Upon discovering that my tired brain forgot my breast pump parts, I was faced with a decision: a) try to go the entire day without pumping, b) go buy pump parts, or c) go home, where the pump parts live.
Option B seems dumb, because I’m almost done breastfeeding. I suppose I could justify the purchase by saying “I’ll use these with the next kid”. But I really would rather save the money.
Option C means I’d have to pick up the kid from daycare and take him home with me, since driving back to daycare later this afternoon makes zero sense. But having him home with me while I’m working AND have no fuse seems like an irresponsible choice.
So Option A it is!
Once I arrived at that conclusion, I realized I might need breast pads for leaks. No problem, I thought. I put those in my shirt this morning, since I wanted to be prepared for the longer stretches between pumps anyway.

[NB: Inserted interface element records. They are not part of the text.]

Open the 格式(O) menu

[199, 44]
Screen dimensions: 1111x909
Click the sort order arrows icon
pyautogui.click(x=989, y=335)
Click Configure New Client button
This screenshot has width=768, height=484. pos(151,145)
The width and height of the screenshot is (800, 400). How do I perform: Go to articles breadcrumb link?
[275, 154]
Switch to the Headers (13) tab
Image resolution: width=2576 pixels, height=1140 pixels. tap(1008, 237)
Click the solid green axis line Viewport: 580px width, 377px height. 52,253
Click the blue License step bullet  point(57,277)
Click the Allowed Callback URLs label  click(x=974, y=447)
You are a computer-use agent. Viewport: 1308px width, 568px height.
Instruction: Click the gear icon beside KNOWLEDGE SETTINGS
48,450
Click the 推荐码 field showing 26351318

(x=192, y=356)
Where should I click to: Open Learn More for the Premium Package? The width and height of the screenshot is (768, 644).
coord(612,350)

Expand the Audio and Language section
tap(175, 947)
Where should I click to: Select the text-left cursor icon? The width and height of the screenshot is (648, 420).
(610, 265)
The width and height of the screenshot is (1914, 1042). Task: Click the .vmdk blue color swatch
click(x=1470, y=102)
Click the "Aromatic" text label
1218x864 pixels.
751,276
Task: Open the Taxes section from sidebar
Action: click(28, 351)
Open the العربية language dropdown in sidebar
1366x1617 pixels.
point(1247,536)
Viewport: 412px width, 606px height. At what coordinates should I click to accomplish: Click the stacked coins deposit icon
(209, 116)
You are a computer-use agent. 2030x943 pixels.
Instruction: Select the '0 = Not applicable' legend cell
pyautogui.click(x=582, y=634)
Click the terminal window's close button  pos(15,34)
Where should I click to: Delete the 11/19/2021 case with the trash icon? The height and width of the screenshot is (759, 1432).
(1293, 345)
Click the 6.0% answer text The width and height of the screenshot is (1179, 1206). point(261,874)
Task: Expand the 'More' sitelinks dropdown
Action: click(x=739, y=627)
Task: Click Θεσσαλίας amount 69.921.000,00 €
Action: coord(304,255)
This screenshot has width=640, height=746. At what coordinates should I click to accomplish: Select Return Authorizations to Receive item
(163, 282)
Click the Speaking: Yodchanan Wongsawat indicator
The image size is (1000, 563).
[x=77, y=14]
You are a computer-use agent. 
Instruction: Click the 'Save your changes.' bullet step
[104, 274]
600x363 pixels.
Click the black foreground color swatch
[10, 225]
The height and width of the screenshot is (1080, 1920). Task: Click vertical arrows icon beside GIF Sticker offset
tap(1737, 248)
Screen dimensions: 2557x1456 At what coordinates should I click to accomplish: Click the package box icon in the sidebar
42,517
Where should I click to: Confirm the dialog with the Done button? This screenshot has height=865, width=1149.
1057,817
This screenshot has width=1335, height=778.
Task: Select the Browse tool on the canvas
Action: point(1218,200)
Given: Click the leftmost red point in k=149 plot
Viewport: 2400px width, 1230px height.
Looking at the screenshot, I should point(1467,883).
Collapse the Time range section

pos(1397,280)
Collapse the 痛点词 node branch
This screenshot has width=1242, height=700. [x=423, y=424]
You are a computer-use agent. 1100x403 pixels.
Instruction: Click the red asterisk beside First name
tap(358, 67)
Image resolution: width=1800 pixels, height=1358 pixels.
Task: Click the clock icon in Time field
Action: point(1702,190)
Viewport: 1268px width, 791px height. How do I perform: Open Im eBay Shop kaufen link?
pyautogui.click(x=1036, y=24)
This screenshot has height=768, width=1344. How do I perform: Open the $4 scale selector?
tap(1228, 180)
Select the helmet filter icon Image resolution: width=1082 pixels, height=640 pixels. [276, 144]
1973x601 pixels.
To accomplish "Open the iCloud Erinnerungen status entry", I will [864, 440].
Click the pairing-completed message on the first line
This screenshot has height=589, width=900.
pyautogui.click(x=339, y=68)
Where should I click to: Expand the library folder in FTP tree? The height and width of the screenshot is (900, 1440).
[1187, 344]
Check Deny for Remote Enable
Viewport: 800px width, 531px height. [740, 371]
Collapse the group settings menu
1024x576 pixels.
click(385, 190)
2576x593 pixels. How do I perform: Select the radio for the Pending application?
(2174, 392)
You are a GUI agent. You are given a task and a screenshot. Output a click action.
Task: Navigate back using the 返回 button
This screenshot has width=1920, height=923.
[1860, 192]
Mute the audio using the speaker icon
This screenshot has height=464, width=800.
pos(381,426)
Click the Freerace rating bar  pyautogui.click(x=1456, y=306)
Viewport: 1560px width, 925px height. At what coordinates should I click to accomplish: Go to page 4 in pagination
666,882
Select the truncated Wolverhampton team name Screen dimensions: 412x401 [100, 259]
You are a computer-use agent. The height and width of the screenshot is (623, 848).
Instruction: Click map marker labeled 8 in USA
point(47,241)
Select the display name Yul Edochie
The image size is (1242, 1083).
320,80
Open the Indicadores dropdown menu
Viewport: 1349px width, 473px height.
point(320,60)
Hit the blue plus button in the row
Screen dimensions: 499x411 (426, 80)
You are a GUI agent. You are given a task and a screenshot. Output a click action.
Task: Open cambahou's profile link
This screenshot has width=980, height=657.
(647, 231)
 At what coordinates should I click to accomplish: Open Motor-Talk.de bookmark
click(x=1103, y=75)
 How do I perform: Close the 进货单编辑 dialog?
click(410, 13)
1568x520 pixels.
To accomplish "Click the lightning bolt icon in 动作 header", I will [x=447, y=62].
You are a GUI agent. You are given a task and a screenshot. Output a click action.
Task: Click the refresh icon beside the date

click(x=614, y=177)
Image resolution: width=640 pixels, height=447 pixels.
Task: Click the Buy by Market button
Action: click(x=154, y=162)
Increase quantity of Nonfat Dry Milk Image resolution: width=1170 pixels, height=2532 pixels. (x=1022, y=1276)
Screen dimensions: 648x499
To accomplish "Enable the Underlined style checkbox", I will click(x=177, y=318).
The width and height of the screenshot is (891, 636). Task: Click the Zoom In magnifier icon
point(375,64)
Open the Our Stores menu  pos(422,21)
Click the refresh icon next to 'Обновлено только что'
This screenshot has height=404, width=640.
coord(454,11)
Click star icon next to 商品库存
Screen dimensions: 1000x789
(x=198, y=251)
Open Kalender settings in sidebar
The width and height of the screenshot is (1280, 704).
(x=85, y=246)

No, Carolyn. You did not put in breast pads. You put in breast pad. As in one, singular, solitary breast pad. Where is the other breast pad, you might wonder? Probably next to my sink, where I left it when my oblivious, tired self wandered away this morning to chase after the tiny tyrant.
Half protected and breasts bulging does not sound safe. ENTER: panty liners! I now have one stuck to the inside of my nursing tank, and I feel ridiculous. But also clever.